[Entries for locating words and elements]
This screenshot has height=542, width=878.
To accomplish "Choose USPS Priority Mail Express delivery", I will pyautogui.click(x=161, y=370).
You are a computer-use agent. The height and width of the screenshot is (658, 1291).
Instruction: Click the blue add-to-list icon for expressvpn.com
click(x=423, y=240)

» **WHAT THE TASK ASKS**
Set out the lines of the records above as a numbered list, leaving out any blank lines.

» **ANSWER**
1. This screenshot has height=542, width=878.
2. To accomplish "Choose USPS Priority Mail Express delivery", I will pyautogui.click(x=161, y=370).
3. You are a computer-use agent. The height and width of the screenshot is (658, 1291).
4. Instruction: Click the blue add-to-list icon for expressvpn.com
5. click(x=423, y=240)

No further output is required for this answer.